▶ [WHAT IS NEEDED]: The answer must consist of every line in the data below that holds the word "beside".

Stored data

=-=-=-=-=

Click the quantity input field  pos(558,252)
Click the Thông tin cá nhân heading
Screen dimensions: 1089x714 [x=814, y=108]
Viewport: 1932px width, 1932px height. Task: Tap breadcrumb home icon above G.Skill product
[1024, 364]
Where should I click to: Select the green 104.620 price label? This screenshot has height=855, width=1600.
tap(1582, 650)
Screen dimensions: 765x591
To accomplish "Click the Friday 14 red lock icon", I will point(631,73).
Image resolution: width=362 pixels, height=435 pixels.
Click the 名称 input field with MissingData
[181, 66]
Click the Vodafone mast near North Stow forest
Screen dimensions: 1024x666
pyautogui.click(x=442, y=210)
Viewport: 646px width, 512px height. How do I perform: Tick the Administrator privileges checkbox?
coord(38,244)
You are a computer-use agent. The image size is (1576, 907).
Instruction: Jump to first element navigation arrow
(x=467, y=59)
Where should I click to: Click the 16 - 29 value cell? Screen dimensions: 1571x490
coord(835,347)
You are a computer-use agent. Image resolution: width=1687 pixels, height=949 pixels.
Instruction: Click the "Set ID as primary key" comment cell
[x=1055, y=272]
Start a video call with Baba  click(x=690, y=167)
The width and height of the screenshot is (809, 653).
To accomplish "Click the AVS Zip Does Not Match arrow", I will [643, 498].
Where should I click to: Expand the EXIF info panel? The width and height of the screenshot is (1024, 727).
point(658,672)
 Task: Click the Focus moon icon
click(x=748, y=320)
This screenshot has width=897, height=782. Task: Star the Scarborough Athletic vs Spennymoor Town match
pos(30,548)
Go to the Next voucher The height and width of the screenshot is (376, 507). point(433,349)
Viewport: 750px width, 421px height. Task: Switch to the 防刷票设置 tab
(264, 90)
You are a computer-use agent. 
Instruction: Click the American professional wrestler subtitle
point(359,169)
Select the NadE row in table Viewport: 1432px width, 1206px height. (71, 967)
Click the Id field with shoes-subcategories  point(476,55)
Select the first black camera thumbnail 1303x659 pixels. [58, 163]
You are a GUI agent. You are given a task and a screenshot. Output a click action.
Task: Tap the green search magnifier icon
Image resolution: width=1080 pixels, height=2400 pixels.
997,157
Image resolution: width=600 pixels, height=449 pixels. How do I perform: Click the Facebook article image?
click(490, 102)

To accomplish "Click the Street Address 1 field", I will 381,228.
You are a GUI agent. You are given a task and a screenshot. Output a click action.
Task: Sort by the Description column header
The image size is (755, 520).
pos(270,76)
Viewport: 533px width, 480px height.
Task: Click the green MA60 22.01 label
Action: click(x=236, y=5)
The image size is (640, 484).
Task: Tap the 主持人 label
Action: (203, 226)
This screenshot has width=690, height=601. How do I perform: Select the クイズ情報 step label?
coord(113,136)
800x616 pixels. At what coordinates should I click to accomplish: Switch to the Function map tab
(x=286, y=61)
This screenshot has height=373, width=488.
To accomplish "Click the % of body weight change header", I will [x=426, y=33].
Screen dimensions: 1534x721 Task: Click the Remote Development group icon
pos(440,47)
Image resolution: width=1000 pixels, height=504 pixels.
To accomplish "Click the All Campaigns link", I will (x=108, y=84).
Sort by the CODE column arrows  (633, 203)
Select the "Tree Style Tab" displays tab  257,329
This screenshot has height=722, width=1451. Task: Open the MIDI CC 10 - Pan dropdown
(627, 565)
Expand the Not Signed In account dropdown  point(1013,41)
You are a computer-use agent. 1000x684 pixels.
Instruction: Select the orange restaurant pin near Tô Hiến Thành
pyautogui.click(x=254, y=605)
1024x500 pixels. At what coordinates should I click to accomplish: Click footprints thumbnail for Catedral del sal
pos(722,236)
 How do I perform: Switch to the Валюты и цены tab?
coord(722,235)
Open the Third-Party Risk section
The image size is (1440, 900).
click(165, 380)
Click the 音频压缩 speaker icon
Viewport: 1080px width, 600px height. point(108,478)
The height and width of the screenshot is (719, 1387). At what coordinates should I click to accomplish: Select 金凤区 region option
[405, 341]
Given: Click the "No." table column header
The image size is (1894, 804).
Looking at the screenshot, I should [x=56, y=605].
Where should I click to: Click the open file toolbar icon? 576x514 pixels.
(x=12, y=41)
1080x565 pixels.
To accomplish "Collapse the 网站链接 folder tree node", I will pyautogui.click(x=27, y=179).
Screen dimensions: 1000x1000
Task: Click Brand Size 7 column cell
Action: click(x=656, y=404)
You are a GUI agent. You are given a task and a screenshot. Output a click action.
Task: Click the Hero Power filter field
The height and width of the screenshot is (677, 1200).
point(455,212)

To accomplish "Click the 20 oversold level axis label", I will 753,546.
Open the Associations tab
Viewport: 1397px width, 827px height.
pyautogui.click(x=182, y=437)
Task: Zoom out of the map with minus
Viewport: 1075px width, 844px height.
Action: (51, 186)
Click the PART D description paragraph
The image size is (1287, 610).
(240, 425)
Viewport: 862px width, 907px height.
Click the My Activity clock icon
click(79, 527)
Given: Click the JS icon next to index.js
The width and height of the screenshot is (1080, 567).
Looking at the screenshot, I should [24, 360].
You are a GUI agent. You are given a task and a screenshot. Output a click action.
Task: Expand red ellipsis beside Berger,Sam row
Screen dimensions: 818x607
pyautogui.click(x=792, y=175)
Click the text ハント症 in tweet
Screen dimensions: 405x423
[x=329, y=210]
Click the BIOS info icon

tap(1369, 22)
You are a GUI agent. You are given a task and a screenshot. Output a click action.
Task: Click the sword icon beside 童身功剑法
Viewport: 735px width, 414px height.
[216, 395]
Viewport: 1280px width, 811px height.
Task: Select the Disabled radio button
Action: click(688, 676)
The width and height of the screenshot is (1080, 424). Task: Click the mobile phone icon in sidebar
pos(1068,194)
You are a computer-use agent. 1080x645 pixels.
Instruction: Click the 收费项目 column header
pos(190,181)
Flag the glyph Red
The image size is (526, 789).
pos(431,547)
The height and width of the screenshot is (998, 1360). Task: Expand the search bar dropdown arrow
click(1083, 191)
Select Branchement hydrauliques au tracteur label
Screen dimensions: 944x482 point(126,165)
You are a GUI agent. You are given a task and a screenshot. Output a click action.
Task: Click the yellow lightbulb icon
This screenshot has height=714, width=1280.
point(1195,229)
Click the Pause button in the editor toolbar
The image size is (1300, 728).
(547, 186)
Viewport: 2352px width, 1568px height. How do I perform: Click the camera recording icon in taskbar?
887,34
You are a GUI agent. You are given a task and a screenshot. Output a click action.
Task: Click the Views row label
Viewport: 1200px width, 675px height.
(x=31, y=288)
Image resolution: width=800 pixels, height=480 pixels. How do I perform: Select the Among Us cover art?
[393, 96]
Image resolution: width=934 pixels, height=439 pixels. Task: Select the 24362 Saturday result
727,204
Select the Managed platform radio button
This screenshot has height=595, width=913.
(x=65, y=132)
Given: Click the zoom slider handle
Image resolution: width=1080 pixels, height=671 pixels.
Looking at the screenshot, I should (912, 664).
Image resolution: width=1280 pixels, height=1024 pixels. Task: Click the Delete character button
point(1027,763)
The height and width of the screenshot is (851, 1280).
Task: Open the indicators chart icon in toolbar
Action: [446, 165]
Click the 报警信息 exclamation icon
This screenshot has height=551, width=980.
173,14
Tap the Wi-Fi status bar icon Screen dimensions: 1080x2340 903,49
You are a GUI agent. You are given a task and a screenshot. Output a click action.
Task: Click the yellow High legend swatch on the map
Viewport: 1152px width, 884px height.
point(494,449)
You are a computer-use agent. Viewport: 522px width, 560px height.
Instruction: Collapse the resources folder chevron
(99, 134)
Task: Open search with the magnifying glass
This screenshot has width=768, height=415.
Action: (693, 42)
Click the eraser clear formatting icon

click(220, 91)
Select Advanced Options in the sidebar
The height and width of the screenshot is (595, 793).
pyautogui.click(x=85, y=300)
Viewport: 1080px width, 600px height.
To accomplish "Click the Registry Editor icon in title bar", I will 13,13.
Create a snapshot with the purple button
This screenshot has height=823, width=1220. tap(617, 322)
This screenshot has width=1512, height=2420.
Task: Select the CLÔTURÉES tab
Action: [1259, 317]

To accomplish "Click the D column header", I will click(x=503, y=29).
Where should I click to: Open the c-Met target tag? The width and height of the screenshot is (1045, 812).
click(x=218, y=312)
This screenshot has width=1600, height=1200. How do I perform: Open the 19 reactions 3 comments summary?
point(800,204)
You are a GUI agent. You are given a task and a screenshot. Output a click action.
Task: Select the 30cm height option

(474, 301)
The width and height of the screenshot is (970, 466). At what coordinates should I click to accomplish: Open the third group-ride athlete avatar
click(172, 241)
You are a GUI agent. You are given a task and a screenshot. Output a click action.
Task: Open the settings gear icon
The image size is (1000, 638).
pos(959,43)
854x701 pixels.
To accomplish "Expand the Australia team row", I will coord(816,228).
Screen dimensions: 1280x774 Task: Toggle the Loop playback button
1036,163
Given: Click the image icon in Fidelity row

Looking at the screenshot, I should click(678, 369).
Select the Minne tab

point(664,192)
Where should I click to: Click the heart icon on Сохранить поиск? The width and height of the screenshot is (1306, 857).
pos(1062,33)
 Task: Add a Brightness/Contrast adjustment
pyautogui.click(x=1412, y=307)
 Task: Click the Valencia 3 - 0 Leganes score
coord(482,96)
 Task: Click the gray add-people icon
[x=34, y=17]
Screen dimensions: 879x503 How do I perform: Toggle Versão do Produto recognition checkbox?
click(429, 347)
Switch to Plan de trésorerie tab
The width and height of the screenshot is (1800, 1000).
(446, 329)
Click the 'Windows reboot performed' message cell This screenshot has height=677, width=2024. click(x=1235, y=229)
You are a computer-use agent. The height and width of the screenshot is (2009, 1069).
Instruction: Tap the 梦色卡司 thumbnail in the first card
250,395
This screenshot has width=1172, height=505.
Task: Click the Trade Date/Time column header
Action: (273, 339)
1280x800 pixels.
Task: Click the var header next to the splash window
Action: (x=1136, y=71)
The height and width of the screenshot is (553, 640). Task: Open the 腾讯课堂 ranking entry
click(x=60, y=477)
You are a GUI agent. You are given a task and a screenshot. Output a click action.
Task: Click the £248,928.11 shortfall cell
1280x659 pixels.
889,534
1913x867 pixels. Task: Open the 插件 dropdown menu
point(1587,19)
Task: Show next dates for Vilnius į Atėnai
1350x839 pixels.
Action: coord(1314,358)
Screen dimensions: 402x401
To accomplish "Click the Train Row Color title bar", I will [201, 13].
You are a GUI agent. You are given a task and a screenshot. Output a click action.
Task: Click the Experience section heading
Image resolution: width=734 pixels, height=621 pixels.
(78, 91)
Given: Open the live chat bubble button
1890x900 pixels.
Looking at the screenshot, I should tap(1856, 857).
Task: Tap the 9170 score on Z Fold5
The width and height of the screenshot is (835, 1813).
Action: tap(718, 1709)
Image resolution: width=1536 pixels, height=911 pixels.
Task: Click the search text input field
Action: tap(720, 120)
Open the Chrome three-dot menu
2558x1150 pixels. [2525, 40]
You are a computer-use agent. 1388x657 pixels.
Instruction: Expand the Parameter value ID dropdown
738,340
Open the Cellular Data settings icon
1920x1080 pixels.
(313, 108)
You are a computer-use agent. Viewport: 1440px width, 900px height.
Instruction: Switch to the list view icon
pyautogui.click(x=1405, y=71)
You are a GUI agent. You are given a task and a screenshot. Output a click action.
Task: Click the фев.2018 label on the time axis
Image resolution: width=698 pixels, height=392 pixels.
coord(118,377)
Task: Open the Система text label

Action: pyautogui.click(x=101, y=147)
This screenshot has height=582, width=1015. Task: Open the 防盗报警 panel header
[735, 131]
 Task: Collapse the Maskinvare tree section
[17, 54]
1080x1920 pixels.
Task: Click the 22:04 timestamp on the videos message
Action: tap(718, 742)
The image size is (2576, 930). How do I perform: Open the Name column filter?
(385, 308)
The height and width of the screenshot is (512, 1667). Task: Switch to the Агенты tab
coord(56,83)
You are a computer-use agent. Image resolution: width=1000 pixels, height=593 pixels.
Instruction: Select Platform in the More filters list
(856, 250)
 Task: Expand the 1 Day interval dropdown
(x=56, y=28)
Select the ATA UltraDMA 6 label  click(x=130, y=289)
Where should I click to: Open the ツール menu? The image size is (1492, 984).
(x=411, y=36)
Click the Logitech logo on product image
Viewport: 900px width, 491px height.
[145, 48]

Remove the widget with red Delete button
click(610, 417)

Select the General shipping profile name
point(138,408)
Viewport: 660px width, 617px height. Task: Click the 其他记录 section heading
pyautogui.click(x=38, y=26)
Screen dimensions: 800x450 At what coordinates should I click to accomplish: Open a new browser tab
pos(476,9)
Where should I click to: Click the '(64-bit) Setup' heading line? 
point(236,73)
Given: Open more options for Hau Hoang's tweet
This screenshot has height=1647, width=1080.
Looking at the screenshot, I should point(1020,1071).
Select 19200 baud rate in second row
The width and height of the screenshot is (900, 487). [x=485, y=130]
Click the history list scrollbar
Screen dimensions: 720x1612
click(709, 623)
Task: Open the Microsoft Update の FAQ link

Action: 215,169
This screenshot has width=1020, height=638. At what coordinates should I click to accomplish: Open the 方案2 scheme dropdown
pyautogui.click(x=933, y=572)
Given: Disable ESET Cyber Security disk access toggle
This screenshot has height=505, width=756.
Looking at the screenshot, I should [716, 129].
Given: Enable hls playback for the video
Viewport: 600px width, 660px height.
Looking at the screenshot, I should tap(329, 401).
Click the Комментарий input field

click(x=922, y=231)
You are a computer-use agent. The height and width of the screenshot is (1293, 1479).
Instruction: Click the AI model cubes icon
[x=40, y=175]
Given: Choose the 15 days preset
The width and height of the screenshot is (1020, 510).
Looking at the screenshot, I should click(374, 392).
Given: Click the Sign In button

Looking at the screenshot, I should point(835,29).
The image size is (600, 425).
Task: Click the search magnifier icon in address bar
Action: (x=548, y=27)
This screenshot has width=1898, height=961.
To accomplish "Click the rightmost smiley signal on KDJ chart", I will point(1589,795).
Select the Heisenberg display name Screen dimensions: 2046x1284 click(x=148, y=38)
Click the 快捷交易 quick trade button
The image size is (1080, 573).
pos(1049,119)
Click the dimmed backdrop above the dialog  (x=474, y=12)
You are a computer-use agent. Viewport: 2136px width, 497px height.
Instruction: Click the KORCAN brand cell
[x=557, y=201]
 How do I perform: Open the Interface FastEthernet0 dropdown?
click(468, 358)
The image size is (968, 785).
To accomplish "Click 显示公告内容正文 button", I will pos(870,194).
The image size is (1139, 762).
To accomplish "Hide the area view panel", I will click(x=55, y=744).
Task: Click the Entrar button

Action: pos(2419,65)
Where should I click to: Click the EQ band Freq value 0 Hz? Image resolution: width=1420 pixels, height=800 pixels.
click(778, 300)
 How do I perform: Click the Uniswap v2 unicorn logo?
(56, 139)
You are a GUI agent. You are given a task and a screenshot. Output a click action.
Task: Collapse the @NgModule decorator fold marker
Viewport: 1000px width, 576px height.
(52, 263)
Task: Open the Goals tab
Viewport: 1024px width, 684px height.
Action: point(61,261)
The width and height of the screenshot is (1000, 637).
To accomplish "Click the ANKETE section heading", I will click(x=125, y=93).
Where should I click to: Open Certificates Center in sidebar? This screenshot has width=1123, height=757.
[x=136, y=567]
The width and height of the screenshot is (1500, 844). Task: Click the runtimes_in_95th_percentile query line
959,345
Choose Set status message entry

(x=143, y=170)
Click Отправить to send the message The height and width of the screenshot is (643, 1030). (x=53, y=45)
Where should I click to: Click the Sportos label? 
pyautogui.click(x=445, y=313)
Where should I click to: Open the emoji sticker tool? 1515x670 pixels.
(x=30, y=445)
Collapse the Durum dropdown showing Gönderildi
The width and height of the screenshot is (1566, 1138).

=-=-=-=-=

▶ [RESPONSE BOX]:
Task: Expand red ellipsis beside Berger,Sam row
Task: Click the sword icon beside 童身功剑法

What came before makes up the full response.